Omega-3 polyunsaturated fatty acids (n-3 PUFAs) mainly found in marine products lead to a low prevalence of cardiovascular disease. Animal studies have shown that n-3 PUFAs supplementation reduces amyloid-β and Tau pathology and improves cognition in animal models of the AD.

Apoptosis is a process of programmed cell death in which cells activate an intrinsic suicide program to self-destruct. This process plays a major role in the development and which ensures tissue homeostasis and safeguards the organism by eliminating unnecessary and unwanted cells, or cells that may constitute some form of apoptosis are associated with a variety regulation of human diseases.

It is adjusted by the interaction between survival and apoptotic pathways, with a change in the balance between the two pathways determining cell fate. The apoptotic pathway exhibits increased levels with a reduced survival pathway in heart disease.

Effects of Clams on Hypercholesterolemia

Jiang et al. demonstrated that the numbers of apoptotic cells increased in the rats that were fed a high-fat diet for 12 and 16 weeks and fatty acids cause changes in death and survival pathways and eventually apoptosis; EPA and DHA reduce the risk of breast cancer and modulates breast carcinogenesis through regulation of the apoptotic pathway prevention of breast cancer development.

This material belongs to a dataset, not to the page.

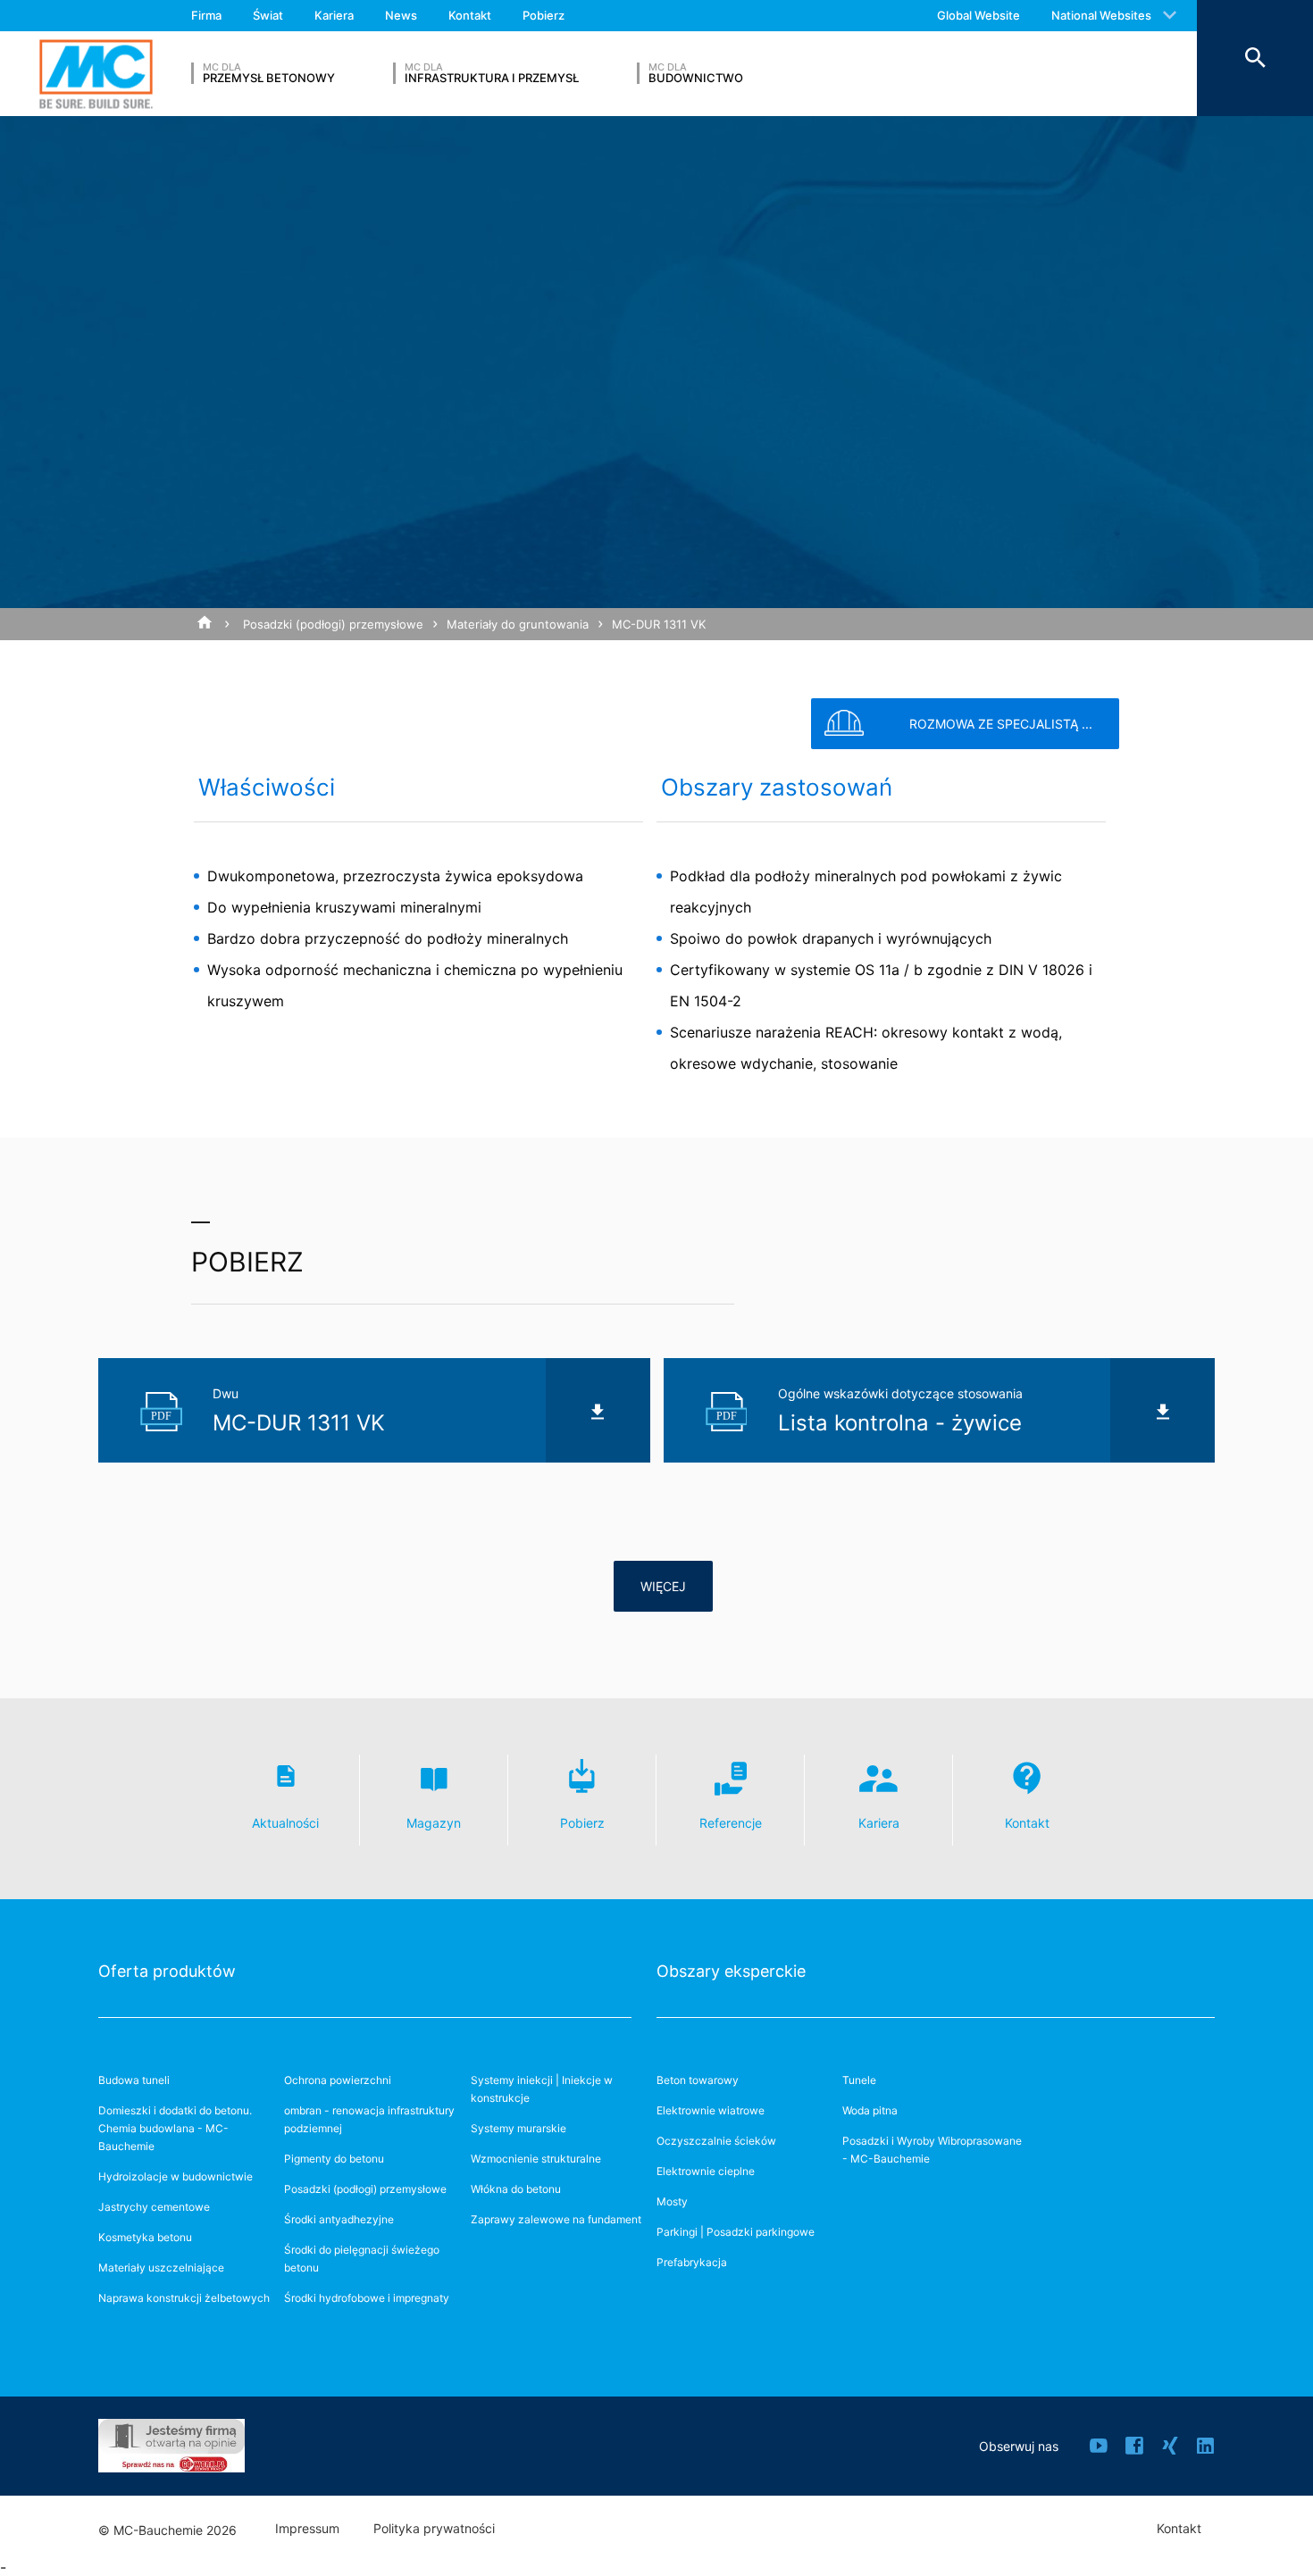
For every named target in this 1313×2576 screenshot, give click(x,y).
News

In this study, the expression of C-Caspase-3 and C-Caspase-9 in hearts increased in AD mice, which is also an important factor in the cell apoptosis. Treatment with clams can reduce this. 

Meretrix lusoria, Geloina eros, and Corbicula fluminea contain a high amount of essential fatty acids, especially n-3 PUFAs, which can inhibit proinflammatory cytokine activity, which could be beneficial to health.

Because a diet low in seafood n-3 PUFAs is reported as a contributor to ischemic heart disease disability-adjusted life-years and is considered a dietary risk factor with potentially significant effects on mortality worldwide, authoritative bodies recommend intake of EPA and DHA for heart and overall health.

In conclusion, the IGF1R/PI3K/AKT survival pathway in the AD mice heart can be increased through treatment with MLE, GEE, and CFE. As the AD mice lost the heart function, this study showed that SIRT1 and its downstream PGC-1α constitute a novel alternative survival pathway for the heart.

With increasing age and compensatory performance, exercise training can increase SIRT longevity pathway performance instead of IGF1 survival signaling and increase the chance for cardiomyocytes survival. Clams could inhibit heart damage via promoting cardiac cell survival and preventing apoptosis in AD mice.